The increased economic and sexual freedom enjoyed by Dundy’s heroines permits them another: the freedom to be “in the best humour with everything.” Daisy’s posture toward the world is now permis­sible. “It was a hot, peaceful, optimistic sort of day in September,” The Dud Avocado begins—shades of the exhilarated sunset in Life Itself!—and in this novel it is not dangerous to attribute one’s own optimism to the world at large. Sally Jay is safe to indulge her curiosity—curiosity being, she tells us, “my answer to the question what’s your strongest emotion, if you ever want to ask me.”

No longer does laughter lead to the grave. Rather, it is a way of living in the world, a way Dundy learned from the “nice laughter” of the Lincoln School, and from the movies. “Screwball behavior,” she wrote, “was what I understood to be the proper reaction towards the events in my life.” Screwball is a “reaction” to our experience, a position one can choose to take—or not. For Dundy and her characters, the comic inheres not in events but in our response to events, and thus whether something is a comedy or a tragedy is a question of attitude, and of personal freedom. Comedy depends not on happenstance events but on choices that must be made freely and repeatedly: it is a constant working of the will, of the heliotropic soul.

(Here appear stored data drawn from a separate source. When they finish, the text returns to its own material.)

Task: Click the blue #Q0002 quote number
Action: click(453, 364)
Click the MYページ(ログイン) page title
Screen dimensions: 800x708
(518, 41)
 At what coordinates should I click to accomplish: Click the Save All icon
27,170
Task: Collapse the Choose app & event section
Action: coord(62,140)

In Pursuits of Happiness: The Hol­ly­wood Comedy of Remarriage, a study of seven screwball comedies from the 1930s and ’40s, the philosopher Stanley Cavell sets out a definition of these films’ philosophy that suits Dundy’s work as well:

I have had occasion in speaking of the career of Othello to invoke Montaigne’s horrified fascination by the human being’s horror of itself, as if to say: life is hard, but then let us not burden it further by choosing tragically to call it tragic where we are free to choose otherwise. I understand Montaigne’s alternative to horror to be the achievement of what he calls at the end a gay and sociable wisdom. I take this gaiety as the attitude on which what I am calling diurnal comedy depends, an attitude toward human life that I learn mostly from Thoreau, and partly  from Kierkegaard, to call taking an interest in it. Tragedy is the necessity of having your own experience and learning from it; comedy is the possibility of having it in good time.

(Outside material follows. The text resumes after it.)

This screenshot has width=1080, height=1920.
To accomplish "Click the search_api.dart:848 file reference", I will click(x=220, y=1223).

This is Sally Jay’s “curiosity”; this is Dundy’s declaration that “in choosing frivolity I was simply following my family’s basic tradition of self-invention.” In Dundy’s novels and her beloved screwball comedies what matters is not “the reception of new experience,” as Cavell puts it, “but a matter of a new reception of your own experience, an acceptance of authority as your own.”

As self-invention liberates, so does it burden: we must learn to trust ourselves, and to be worthy of that trust. Dundy’s bubbly optimism could overflow into delusion, which is a kind of lazy incuriosity: one ceases to test the sea­worthiness of one’s judgment, and acts automatically. Rote reaction is perhaps why Dundy’s relationship with Tynan lingered on so long. Remember her description of Tynan’s fury after the publication of The Dud Avocado: the fact that he believed his rage to be legitimate was, in her words, “the awful truth.” The Awful Truth is also the title of Leo McCarey’s celebrated 1937 screwball that stars Cary Grant and Irene Dunne as sparring spouses counting down the days until their divorce is finalized. In Cavell’s interpretation, “the awful truth” Dunne realizes is that Grant, her ex-husband, is the only one with whom she can lead a life of laughter.

It is not that the lessons learned in movies cannot be applied to life—they can. Honoring the authority of our own experiences means honoring our experiences of these movies, and of fiction. But such wisdom cannot be stuck on sloppily and with blind hope; not all divorces ought to end in remarriage, and there are some ­people with whom you cannot forever share “nice laughter.” The ­awful truth is that life is not The Awful Truth.